Whatever Boston does, Kobe is still going to get his points — he is playing the best basketball of his career right now. The Lakers offense was very fluid against an admittedly overmatched Phoenix defense, and Bryant came through shooting 52.2 percent for the series. He buried the Suns with the impossible at the end of Game 6. Whatever Boston does he is still going to get and hit some crazy shots.
If the Celtics goal is to take the ball out of Bryant’s hands, other Lakers are going to have to step up and win games. The Lakers will need quick ball reversals; they will need to make the Celtics pay for their double teams and overloading the strong side. The Lakers do that better now than they did two years ago, but they are inconsistent.

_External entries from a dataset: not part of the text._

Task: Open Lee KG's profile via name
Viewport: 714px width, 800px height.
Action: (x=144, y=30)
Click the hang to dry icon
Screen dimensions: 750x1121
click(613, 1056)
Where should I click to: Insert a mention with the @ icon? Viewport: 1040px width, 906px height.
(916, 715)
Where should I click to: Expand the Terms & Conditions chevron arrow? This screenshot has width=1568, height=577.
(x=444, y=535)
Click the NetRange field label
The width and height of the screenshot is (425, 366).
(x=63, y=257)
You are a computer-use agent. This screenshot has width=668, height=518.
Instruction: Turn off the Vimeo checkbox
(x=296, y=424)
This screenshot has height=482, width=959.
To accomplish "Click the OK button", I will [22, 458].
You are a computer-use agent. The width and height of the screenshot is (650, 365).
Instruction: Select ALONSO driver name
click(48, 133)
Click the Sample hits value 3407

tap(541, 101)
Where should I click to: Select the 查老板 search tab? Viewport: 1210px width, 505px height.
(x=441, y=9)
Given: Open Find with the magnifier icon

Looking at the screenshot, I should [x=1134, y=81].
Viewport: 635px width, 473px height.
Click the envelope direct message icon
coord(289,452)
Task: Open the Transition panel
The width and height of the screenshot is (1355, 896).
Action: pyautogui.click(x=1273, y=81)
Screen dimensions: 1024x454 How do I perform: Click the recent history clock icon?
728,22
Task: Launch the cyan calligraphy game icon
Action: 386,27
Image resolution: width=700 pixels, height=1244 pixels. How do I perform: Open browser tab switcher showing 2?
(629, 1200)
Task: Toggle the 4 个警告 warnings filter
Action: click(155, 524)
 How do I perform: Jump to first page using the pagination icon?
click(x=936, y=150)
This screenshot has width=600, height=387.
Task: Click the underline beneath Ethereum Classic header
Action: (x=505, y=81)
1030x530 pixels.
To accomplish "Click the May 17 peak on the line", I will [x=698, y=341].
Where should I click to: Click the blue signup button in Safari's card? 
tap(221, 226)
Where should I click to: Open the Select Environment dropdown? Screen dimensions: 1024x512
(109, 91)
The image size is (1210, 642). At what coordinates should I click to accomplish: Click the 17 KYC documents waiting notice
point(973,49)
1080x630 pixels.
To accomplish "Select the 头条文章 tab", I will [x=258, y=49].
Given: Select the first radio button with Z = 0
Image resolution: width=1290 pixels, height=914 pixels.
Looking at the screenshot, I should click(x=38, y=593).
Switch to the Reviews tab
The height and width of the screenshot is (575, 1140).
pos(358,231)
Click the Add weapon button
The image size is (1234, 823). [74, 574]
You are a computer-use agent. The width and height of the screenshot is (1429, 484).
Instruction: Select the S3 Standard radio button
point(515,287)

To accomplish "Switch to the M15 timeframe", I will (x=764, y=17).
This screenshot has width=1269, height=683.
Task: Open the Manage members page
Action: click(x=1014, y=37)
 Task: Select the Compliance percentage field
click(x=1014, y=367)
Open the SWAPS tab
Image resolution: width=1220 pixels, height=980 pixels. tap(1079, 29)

In the end, Bryant (and Pau Gasol’s) creativity will be key. There are not a lot of secrets with what the Lakers do on offense or who the Celtics plan to do on defense. These teams know each other from two years ago and their strategies have not changed. By the third game, it will be execution and the ability to freelance that will get points, because the opposing team will anticipate the next pass or offensive option.
And when it comes to creativity in getting points, nobody is playing better than Kobe Bryant right now. Stopping him will not be easy, because even when you think you do he still hits the shot. Just ask the Suns.
But for the Celtics, beating the Lakers starts with slowing Bryant.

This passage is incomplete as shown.